The older members of the EU, led by France and Germany, are having their economic lunch eaten for them by such free-market upstarts as Poland, Hungary, Spain and the Czech Republic, yet they cling, lemming-like, to welfare state socialism that encourages 35-hour work-weeks and paid vacations of 10 weeks or more.
France and Germany are home to growing numbers of Muslim immigrants, who not only refuse to assimilate into their new cultures, but are openly anti-democratic and hostile to the other long-established religions of those nations.
Except for some token troops in Afghanistan, they’ve done precious little in combating Islamic terrorism and virtually nothing to alleviate the suffering of millions of their former subjects in Africa.
A rapid response by just one battalion of French or German soldiers in Rwanda could have prevented the 1994 slaughter of 800,000 Tutsis and Hutus and ended the long-running genocide against the non-Muslim, non-Arab southern Sudanese.
Rather than stepping forward to contribute to human progress, the French and Germans seemed obsessed with an apocalyptic view of global warming as well as pointing a collective finger of blame at the Bush Administration for failing to take their obsession seriously.
Although the Earth may well be in one of its gradual warming cycles, the EU establishment has embraced a sky-is-falling theory based, not on science, but faulty computer projections that temperatures will warm by as much as 10 degrees over the next century — all because of man-made emissions of carbon dioxide (CO 2).
As the astute economic columnist Robert Samuelson recently observed in The Washington Post: “Considering Europeans’ contempt for the United States and George Bush for not embracing the Kyoto protocol, you’d expect that they would have made major reductions in greenhouse gas emissions — the purpose of Kyoto.”
Not, Samuelson notes, according to the latest figures supplied by the International Energy Agency. From 1990 to 2002, global emissions of the CO 2, the major greenhouse gas, have increased 16.4 percent. Among the Europeans, Spain was up 46.9 percent, Ireland 40.8 percent and Greece 28.2 percent.
France was only up 6.9 percent, but it derives almost all of its electricity from non-carbon emitting nuclear power — an environmental no-no in many other Western countries, including the U.S.
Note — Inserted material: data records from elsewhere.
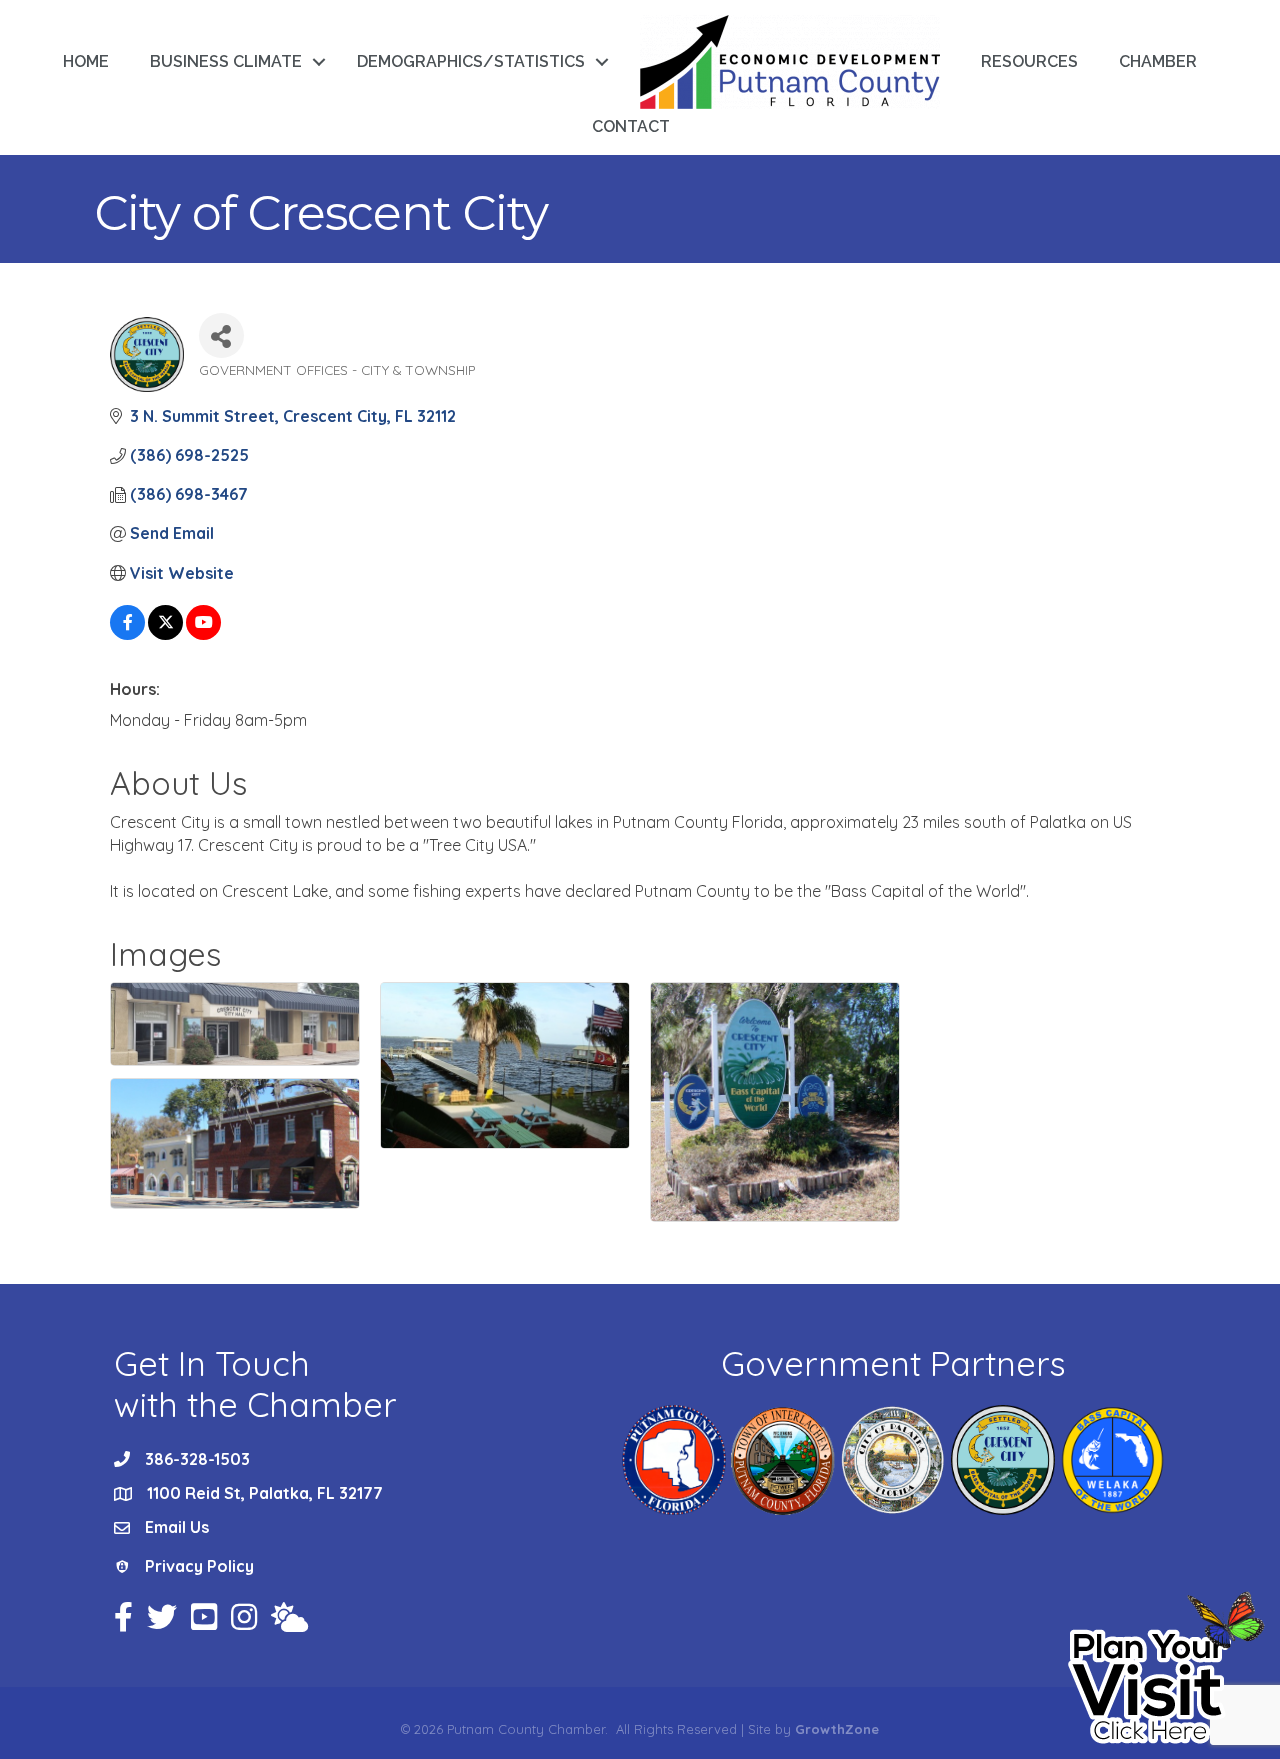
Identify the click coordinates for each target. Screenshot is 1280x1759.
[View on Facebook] (127, 634)
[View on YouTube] (203, 634)
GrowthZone (837, 1729)
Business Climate (226, 61)
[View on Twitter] (165, 634)
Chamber (1158, 61)
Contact (631, 126)
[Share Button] (221, 335)
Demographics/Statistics (471, 61)
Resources (1029, 61)
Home (86, 61)
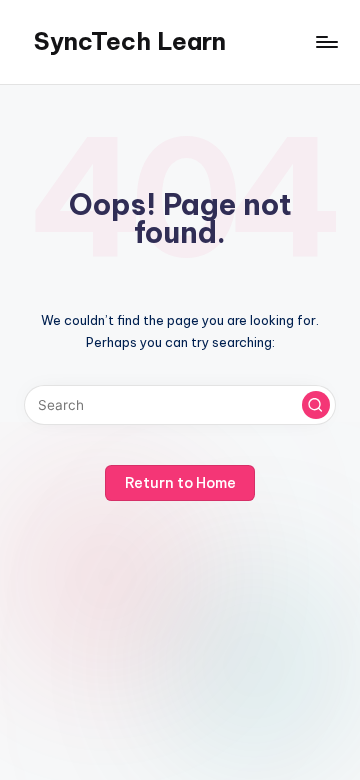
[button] (316, 405)
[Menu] (326, 41)
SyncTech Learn (130, 41)
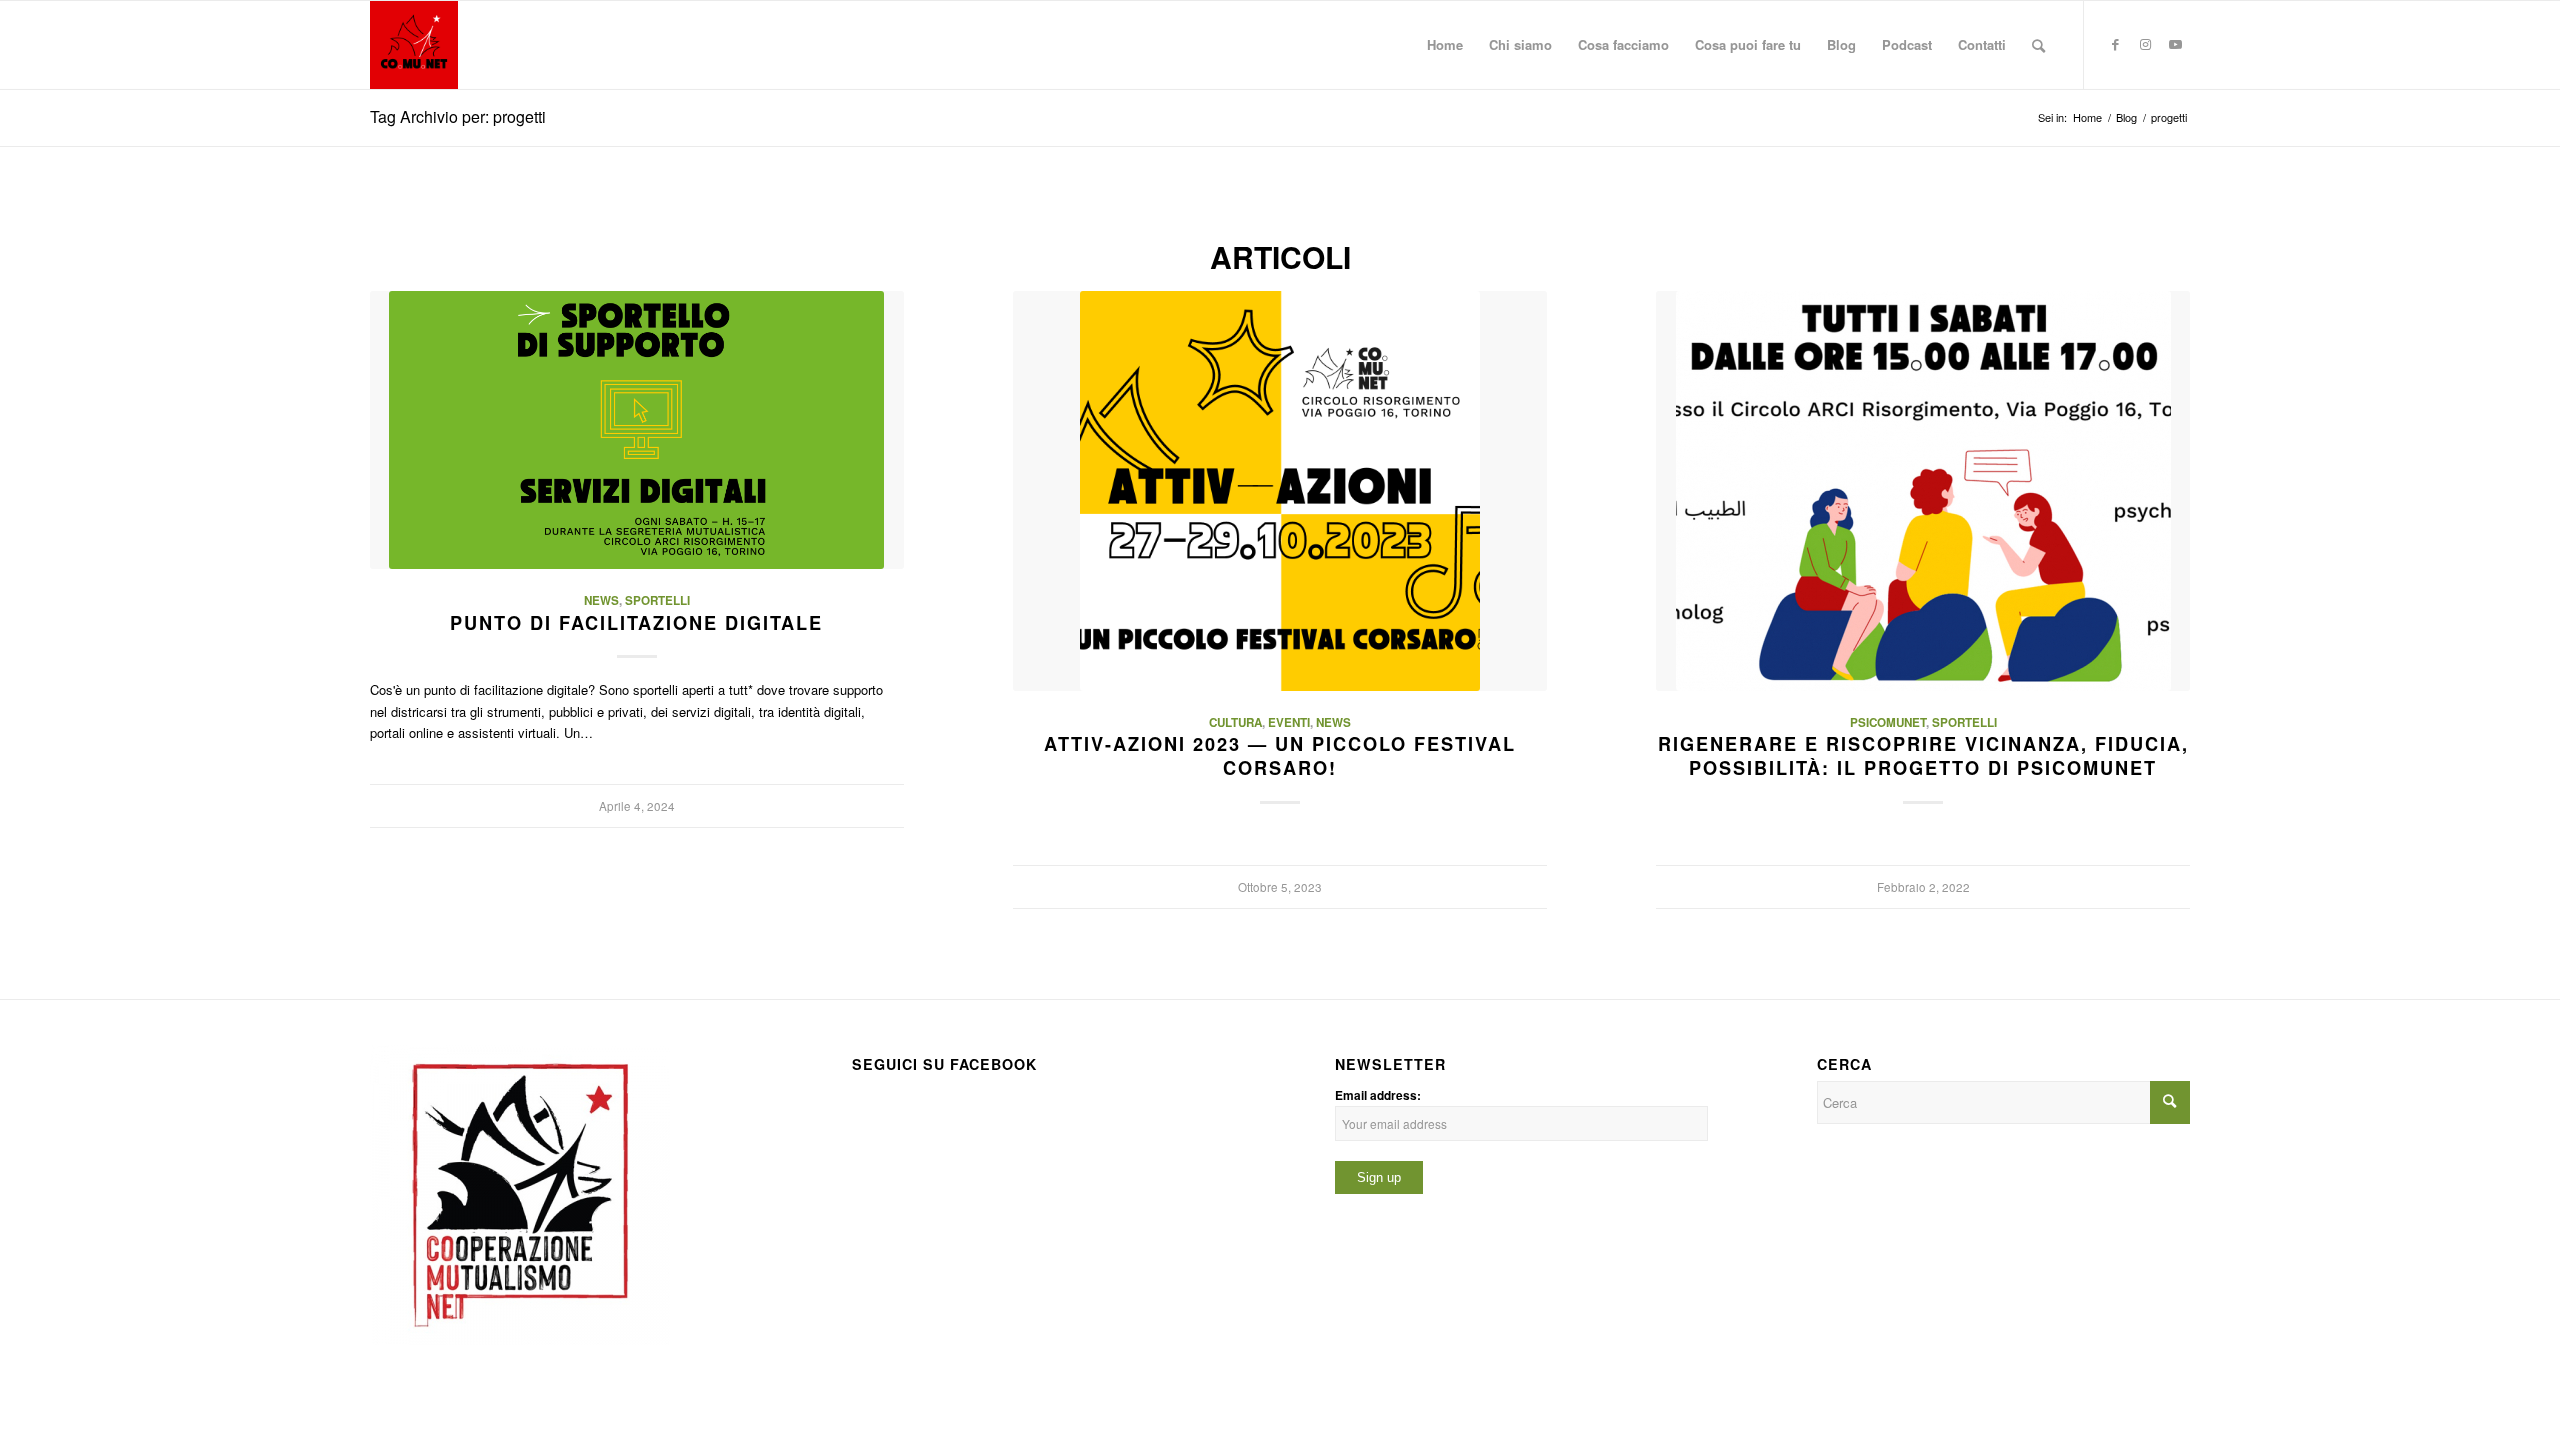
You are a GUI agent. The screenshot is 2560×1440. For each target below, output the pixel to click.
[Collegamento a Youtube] (2175, 44)
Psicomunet (1888, 722)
True enough, Germany was down 13.3 percent, but their reductions did not come from complying with Kyoto. Germany shut most of the pollution-belching coal-fired plants inherited from its absorption of East Germany.
With China and India continuing to rev-up industrial output, there’s undoubtedly much more carbon dioxide in the Earth’s atmosphere than three years ago, but both countries were exempted from the Kyoto treaty because they were “emerging nations.” Try telling that to a laid-off American assembly-line worker as he stands in line at the unemployment office, by the way.
Europe’s insistence that the U.S. sign-on to Kyoto’s emissions cuts, would idle even more Americans.
Testifying before the House of Representatives earlier this year, Richard Trumka, the president of the United Mine Workers cited studies that found ratifying Kyoto would cost the U.S. "hundreds of billions of dollars of lost economic output, and over a million-and-a-half lost American jobs."
France and Germany, both saddled with high unemployment and sluggish economies, would like nothing better than to see Kyoto’s restrictive mandates rein-in America’s robust economic recovery.
That — and that alone — is the major reason they and their EU allies keep pressuring the Bush Administration to sign what amounts to an economic suicide pact. Given the horror of the terrorist bombings in London, they might do better by committing their resources to fight a real enemy rather than a phantom one.